MPPE investiga Eletropetro por suspeita de pirâmide financeira e “venda premiada”

Inquérito Civil apura fraude em esquema de motocicletas que deixou rastro de prejuízos em Recife e no Sertão; em Afogados da Ingazeira, dezenas de clientes foram lesados

Foto gerada por IA.

O Ministério Público de Pernambuco (MPPE) formalizou a continuidade das investigações sobre as atividades da Eletropetro Comércio e Representações Ltda. Segundo publicação no Diário Oficial desta sexta-feira (17), a 19ª Promotoria de Justiça de Defesa da Cidadania da Capital conduz o Inquérito Civil nº 01879.000.445/2022, que apura a prática abusiva de “venda premiada” de motocicletas, configurando uma suposta fraude de pirâmide financeira.

O esquema, que funcionava sob a promessa de entrega do veículo mediante o pagamento de um número determinado de parcelas sem as garantias de um consórcio oficial, colapsou, afetando consumidores em diversas regiões do estado.

O Esquema: a cilada da venda premiada

A investigação do MPPE aponta que a Eletropetro operava um sistema insustentável. No modelo de “venda premiada”, a empresa atraía clientes com a promessa de entrega do bem após a quitação de metade do carnê ou por sorteios internos não autorizados.

As irregularidades investigadas incluem:

  • Fraude em Pirâmide: Dependência da entrada de novos clientes para financiar a entrega das motos de quem já estava no sistema.
  • Publicidade Enganosa: Violação do Código de Defesa do Consumidor (CDC) ao prometer benefícios sem lastro financeiro.
  • Crime contra a Economia Popular: Prática prevista na Lei nº 1.521/51, devido ao dano coletivo causado.

Prejuízos em Afogados da Ingazeira e região

Embora o inquérito principal tramite na Capital, os efeitos do colapso da Eletropetro foram devastadores no interior. Em Afogados da Ingazeira, no Sertão do Pajeú, dezenas de clientes ficaram no prejuízo após o fechamento repentino dos pontos de venda.

Muitas vítimas são trabalhadores rurais e autônomos que investiram economias para adquirir o veículo de trabalho.
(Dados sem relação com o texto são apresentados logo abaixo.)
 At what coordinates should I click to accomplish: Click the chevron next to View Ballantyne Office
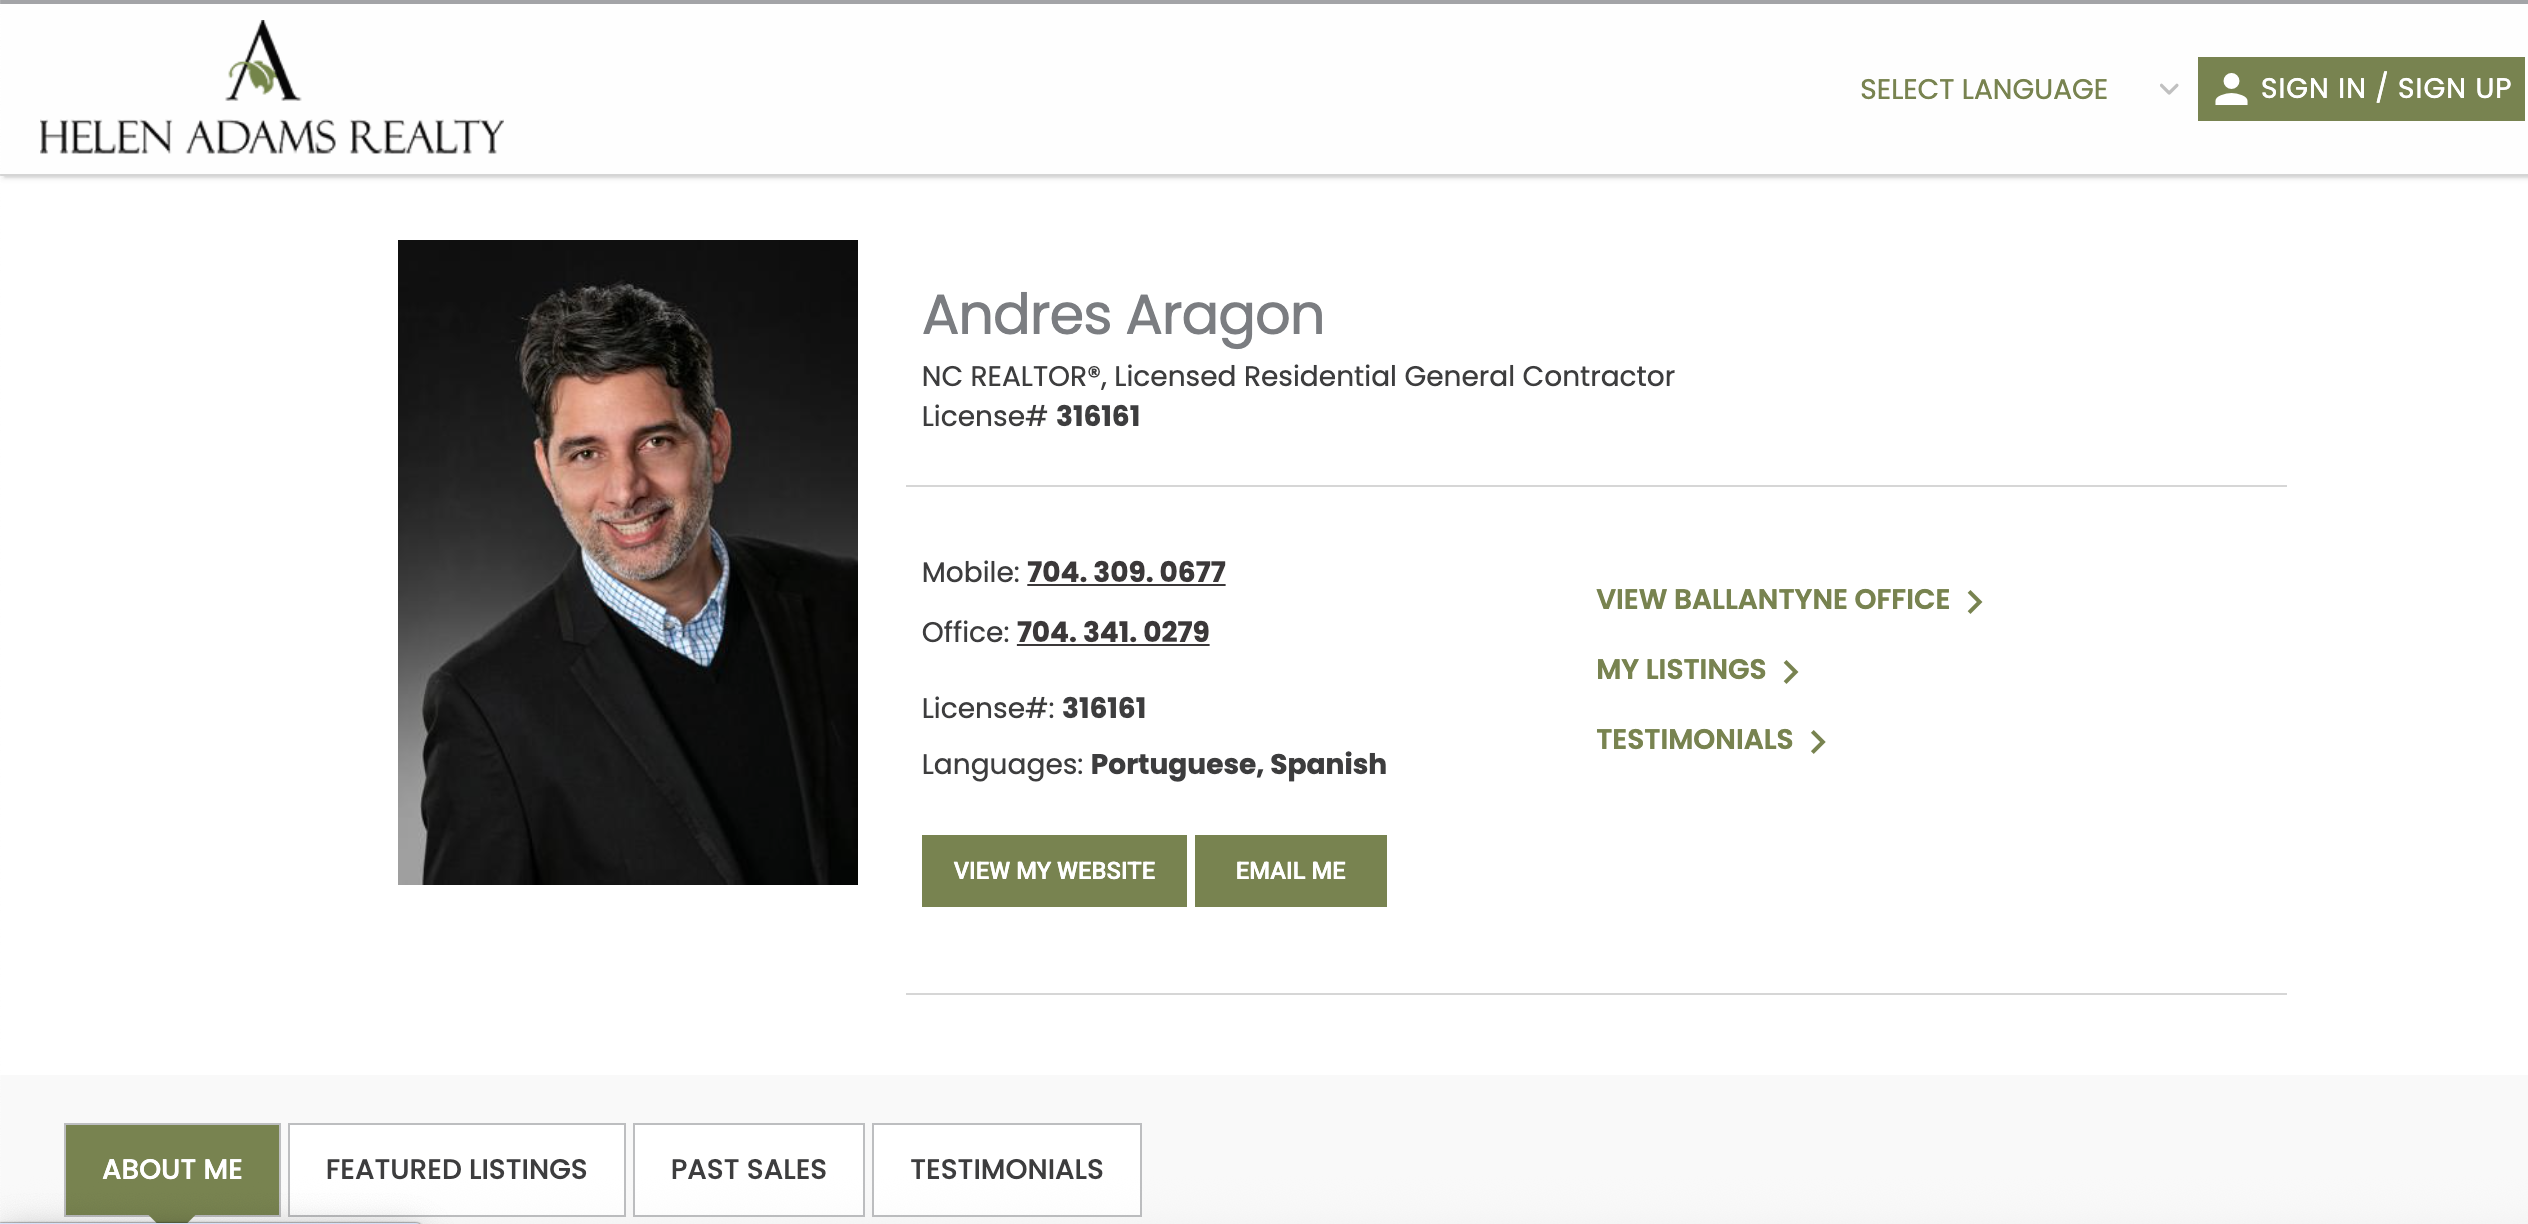point(1975,601)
Com o encerramento das atividades da empresa nas unidades físicas, os consumidores ficaram com carnês pagos, mas sem perspectiva de receber o bem ou o ressarcimento dos valores.

Outras investigações e ações judiciais

A Eletropetro é alvo de uma ofensiva jurídica que vai além do inquérito do MPPE publicado hoje:

  • Processos em Jaboatão e Sertão: A empresa acumula centenas de ações nos Juizados Especiais Cíveis, onde consumidores buscam a rescisão de contrato e danos morais.
  • Bloqueio de Bens: O Ministério Público e advogados das vítimas buscam a desconsideração da personalidade jurídica para atingir os bens pessoais dos sócios, uma estratégia necessária já que as contas da empresa costumam ser esvaziadas antes do encerramento das atividades.
  • Esfera Criminal: Além do inquérito civil, delegacias especializadas investigam a conduta dos administradores por estelionato e crime contra o sistema financeiro.

Orientações para os lesados

Consumidores que possuem contratos com a Eletropetro e não receberam seus bens devem:

  1. Registrar Boletim de Ocorrência na Delegacia de Polícia Civil mais próxima.
  2. Reunir provas, como o contrato assinado, carnês de pagamento e comprovantes de quitação.
  3. Procurar a Defensoria Pública ou assistência jurídica para ingressar no polo de ações coletivas ou individuais de execução de bens.

O MPPE reforça que a investigação visa não apenas punir os responsáveis, mas rastrear ativos que possam garantir, ainda que parcialmente, a reparação financeira dos cidadãos enganados pelo esquema.